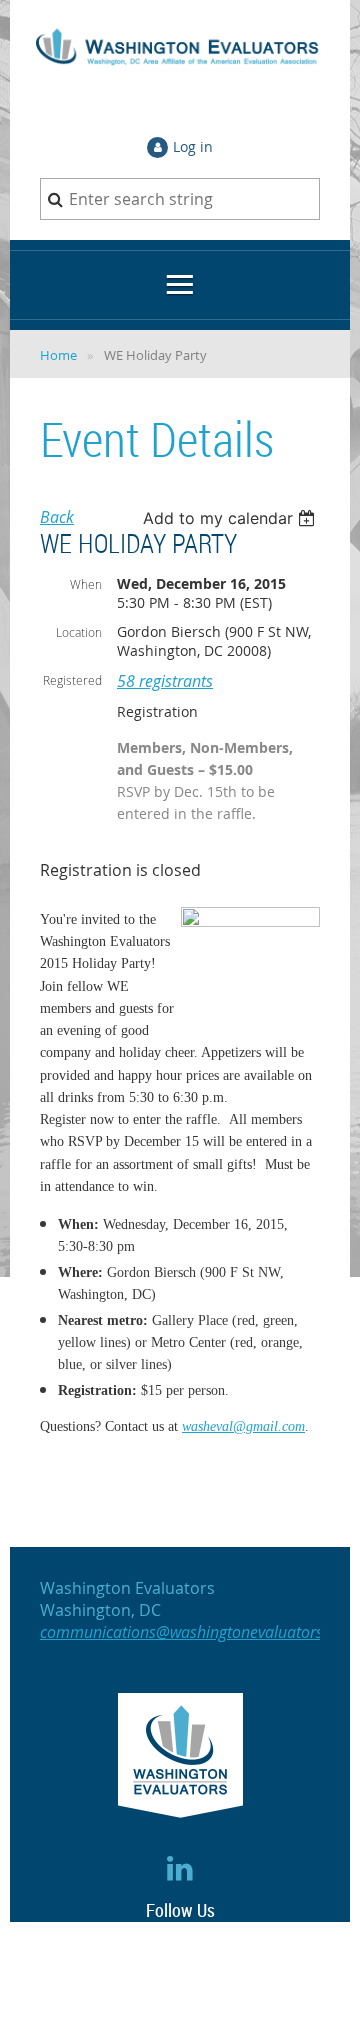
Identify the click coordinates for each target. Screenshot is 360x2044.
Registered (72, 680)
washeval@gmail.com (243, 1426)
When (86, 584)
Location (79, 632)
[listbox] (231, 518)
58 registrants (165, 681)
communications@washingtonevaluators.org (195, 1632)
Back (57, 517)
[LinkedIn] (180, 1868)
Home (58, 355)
* * *
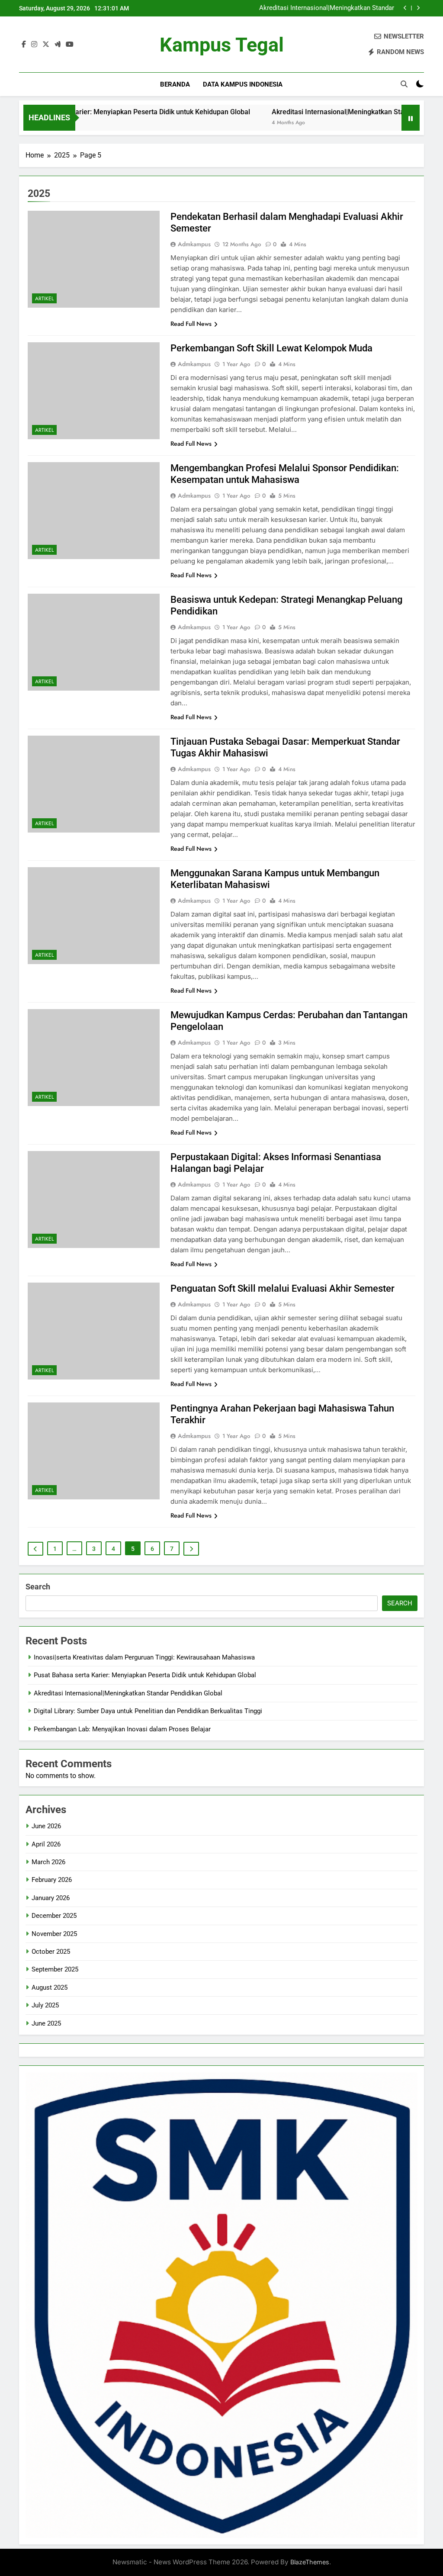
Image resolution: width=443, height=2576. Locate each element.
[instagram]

- Work item
Above are some lines. Repeat exactly, and only, those from the line that has "When (86, 584)" through the line that has "Home (58, 355)".

- Response to this exercise
When (86, 584)
Location (79, 632)
[listbox] (231, 518)
58 registrants (165, 681)
communications@washingtonevaluators.org (195, 1632)
Back (57, 517)
[LinkedIn] (180, 1868)
Home (58, 355)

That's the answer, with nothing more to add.